**Requirement**. Output only the lines below that start at the line containing "Voir les infos en temps réel → (59, 380)" and end at the line containing "常見問題 (400, 2559)", with both ends kept.

Supplied data section start

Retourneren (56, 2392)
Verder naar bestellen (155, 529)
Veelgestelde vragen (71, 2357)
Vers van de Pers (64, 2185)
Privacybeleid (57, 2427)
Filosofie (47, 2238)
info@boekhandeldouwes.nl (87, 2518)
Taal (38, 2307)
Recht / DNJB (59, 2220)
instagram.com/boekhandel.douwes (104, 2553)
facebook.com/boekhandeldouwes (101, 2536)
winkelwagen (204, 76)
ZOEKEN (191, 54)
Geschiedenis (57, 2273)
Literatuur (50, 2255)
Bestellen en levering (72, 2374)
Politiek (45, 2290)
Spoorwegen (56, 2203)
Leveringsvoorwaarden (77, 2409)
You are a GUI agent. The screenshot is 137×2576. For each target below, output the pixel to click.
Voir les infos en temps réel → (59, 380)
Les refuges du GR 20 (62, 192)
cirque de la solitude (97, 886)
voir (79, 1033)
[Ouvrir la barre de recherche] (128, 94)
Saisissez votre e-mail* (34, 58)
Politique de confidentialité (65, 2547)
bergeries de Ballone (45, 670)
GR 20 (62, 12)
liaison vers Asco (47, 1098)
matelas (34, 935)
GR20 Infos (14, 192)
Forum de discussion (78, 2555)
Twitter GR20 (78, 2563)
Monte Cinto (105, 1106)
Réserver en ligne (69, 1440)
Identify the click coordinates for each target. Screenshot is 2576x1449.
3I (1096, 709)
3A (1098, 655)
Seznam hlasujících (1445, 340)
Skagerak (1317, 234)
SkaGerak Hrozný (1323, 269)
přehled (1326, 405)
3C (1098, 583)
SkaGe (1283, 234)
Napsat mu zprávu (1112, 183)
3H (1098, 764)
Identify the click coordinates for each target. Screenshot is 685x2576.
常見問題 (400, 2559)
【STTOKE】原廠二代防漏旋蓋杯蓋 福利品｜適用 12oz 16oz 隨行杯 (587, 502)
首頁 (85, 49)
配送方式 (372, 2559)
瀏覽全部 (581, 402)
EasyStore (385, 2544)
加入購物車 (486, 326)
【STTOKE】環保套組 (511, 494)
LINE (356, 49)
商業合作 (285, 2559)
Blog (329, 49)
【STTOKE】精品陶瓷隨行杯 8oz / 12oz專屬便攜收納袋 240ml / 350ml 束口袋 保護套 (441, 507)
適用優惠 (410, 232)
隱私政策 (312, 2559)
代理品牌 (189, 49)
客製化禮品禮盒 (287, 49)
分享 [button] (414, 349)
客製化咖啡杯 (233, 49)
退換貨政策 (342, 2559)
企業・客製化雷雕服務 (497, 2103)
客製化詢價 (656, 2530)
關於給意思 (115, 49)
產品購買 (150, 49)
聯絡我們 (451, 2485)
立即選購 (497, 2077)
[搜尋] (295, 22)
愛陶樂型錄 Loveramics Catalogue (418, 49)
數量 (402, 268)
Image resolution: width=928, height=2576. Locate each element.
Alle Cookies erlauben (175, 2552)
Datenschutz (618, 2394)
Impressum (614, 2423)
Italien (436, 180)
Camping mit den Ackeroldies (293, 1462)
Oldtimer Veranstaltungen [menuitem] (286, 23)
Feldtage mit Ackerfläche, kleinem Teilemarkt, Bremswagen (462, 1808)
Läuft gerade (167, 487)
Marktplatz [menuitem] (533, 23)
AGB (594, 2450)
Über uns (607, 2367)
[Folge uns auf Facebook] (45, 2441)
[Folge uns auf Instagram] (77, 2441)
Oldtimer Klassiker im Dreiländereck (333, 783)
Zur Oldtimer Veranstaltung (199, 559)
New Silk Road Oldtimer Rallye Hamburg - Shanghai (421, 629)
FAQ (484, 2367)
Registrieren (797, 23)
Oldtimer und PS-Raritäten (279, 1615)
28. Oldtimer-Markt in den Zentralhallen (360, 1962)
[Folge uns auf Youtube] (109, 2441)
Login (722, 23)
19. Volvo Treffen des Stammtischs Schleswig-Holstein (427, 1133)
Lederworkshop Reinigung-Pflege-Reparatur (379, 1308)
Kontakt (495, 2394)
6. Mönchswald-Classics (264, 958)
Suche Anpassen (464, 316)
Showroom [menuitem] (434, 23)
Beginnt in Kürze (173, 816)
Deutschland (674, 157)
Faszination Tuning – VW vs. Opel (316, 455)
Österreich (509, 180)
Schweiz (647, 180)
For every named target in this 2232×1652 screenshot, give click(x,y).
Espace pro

Supplied data section end

**Problem solution**.
Voir les infos en temps réel → (59, 380)
Les refuges du GR 20 (62, 192)
cirque de la solitude (97, 886)
voir (79, 1033)
[Ouvrir la barre de recherche] (128, 94)
Saisissez votre e-mail* (34, 58)
Politique de confidentialité (65, 2547)
bergeries de Ballone (45, 670)
GR 20 (62, 12)
liaison vers Asco (47, 1098)
matelas (34, 935)
GR20 Infos (14, 192)
Forum de discussion (78, 2555)
Twitter GR20 (78, 2563)
Monte Cinto (105, 1106)
Réserver en ligne (69, 1440)
Identify the click coordinates for each target. Screenshot is 2576x1449.
3I (1096, 709)
3A (1098, 655)
Seznam hlasujících (1445, 340)
Skagerak (1317, 234)
SkaGerak Hrozný (1323, 269)
přehled (1326, 405)
3C (1098, 583)
SkaGe (1283, 234)
Napsat mu zprávu (1112, 183)
3H (1098, 764)
Identify the click coordinates for each target. Screenshot is 685x2576.
常見問題 (400, 2559)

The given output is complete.